What do you want readers to gain by reading Build Yourself A Boat?

I hope they gain perspective on how many ways there are to heal. I hope that they gain a sense of closure for survivors of sexual assault and just, in general, people who are survivors or people that are surviving. I hope that they read the book and get a sense of closure, like they are done surviving and they can just thrive. I hope that it makes someone feel that way. 

How does it feel sharing your personal stories with people?

It has changed over the years. It used to feel like I owed it to people to tell them my story. As if telling my story and telling the ugliest most violent parts of my story were the only things that would validate me as a writer. What I've learned is that inferiority is something that we all share. Inferiority is is not necessarily a gift and so I just remind myself that I am not doing anything particularly profound or special by telling the truth. What I am doing is opening up a space where other people can continue to tell the truth. I think of it as less as sharing and less transactional and more of just a part of what we all have to do to make sure that there is a world for writers and readers.
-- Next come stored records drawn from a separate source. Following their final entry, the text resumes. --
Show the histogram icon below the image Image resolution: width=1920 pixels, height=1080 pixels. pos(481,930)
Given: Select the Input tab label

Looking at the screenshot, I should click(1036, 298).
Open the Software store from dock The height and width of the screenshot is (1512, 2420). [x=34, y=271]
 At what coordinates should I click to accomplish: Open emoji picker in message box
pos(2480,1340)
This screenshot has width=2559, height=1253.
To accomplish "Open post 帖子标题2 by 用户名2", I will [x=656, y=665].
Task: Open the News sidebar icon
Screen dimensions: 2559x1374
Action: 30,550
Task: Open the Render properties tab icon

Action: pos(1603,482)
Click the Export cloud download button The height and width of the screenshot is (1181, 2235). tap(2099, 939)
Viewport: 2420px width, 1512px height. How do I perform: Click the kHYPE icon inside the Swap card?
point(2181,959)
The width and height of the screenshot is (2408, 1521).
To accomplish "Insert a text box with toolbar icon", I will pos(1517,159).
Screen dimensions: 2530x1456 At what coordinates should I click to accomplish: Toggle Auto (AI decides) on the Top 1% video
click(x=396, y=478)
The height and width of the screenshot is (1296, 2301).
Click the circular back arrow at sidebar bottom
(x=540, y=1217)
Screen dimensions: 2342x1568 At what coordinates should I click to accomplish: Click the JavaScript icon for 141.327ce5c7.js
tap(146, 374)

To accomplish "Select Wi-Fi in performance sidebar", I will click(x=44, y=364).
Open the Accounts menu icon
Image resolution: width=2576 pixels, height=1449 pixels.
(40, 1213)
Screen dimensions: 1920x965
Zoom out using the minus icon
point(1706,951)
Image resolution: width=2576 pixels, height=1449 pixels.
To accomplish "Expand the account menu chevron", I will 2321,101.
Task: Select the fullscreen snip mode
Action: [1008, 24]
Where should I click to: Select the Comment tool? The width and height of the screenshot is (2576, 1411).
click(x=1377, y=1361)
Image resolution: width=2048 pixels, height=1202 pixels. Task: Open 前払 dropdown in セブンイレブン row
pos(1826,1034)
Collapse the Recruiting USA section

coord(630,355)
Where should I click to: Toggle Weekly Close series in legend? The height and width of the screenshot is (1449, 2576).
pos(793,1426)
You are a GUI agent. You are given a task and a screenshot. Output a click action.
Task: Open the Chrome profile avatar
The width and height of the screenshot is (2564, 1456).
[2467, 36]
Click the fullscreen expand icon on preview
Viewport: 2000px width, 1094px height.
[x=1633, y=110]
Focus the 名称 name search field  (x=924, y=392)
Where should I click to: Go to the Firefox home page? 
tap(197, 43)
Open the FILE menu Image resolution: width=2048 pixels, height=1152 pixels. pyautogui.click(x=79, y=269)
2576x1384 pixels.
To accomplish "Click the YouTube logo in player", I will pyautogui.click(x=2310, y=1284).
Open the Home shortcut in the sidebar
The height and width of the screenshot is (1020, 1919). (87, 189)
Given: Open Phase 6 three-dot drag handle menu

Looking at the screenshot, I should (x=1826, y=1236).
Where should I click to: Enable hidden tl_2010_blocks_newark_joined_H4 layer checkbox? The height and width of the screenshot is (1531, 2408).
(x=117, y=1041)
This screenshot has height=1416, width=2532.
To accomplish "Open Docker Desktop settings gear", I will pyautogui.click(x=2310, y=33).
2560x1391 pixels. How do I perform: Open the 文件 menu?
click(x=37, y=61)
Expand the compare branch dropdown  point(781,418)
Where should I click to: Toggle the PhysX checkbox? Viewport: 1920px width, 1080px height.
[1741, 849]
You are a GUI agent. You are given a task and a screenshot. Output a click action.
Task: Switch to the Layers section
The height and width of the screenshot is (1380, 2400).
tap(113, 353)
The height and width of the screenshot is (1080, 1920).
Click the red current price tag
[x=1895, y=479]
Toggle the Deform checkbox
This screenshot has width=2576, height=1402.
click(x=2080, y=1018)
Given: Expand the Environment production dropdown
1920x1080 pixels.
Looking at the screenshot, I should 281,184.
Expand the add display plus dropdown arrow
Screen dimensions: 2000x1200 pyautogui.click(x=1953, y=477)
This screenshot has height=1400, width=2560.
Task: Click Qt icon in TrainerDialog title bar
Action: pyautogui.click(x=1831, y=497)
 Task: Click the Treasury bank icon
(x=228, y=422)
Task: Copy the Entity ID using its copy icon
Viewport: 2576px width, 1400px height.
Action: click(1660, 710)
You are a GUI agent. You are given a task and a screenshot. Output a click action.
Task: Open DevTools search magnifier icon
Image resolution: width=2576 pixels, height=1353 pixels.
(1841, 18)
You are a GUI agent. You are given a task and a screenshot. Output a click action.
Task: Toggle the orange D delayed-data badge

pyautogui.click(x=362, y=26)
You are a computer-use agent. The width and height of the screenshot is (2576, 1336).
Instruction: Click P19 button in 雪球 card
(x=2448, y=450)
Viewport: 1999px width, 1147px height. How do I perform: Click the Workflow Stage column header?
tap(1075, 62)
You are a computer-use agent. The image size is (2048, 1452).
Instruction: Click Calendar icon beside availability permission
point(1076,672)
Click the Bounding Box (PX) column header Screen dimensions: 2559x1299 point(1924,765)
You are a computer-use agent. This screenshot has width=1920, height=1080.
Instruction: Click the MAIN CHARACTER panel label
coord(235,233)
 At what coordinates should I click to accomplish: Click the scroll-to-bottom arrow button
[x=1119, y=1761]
It doesn't really feel very personal. Even though these are my personal stories and they are all true, I am giving the world my narrative, I am giving the world a piece of my personal story. I am going the world a craft, a product. But I am not just opening up and bleeding out, because that would be irresponsible and it’s not healthy for me. I have learned to create a distance where I understand that my job is not to bleed for the world so that others can find comfort. My job is contextualize and shape and give people language to understand their experiences and how they actually shaped them. 

What would you say to other women of color trying to break into a field like this? 

I would say to them that there is so much more merit and so much more joy in being authentically yourself than trying to be or sound or act like anybody else. Something that I see, and this is for young women of color in every sector, they correlate power with the way that white men are able to achieve power. So, in their heads the image they're being presented of success is an image created by white men, for white men. What I try to explain to young women is that there is nothing interesting about being a white man. Your idea of success and the way that you perform your success should not be framed solely around trying to imitate or mimic white maleness.

So that means, on a very basic level, bringing more queerness into the world and bringing more feminism into the world and into our workspaces. Creating the kind of working environment where people feel safe to cry. Creating the kind of craftsmanship and craft spaces where people feel okay to question. Going back to intentionality, identifying out in the world the kind of person you want to be and then work really hard everyday to be that person. What I mean by that is not what you want to have, who you want to be, or what kind of books you want to write. But, when people look at you and they feel things about you, what do you want them to feel about you? What do you want the world to say about you and then just focus steadfast on that.

What are some of your goals moving forward as a poet? 

One of my goals is to be one of the first poets to ever serve real public office. Part of why that is a goal for me is not just framed in my political world but bridges my poetic world as well. I've been able to realize in the last year that what makes poetry and poets so special is that we create a world with imagination where we introduce new content, new ways of thinking, and new frame works of thought. I am so curious to know what this world would like if there were a bunch of poets running it. Another goal is working on a pro poetry, novel thing. I just really want an agent to pay attention to me so I can sell this sh*t for a lot of money.

This interview has been lightly edited and condensed for clarity.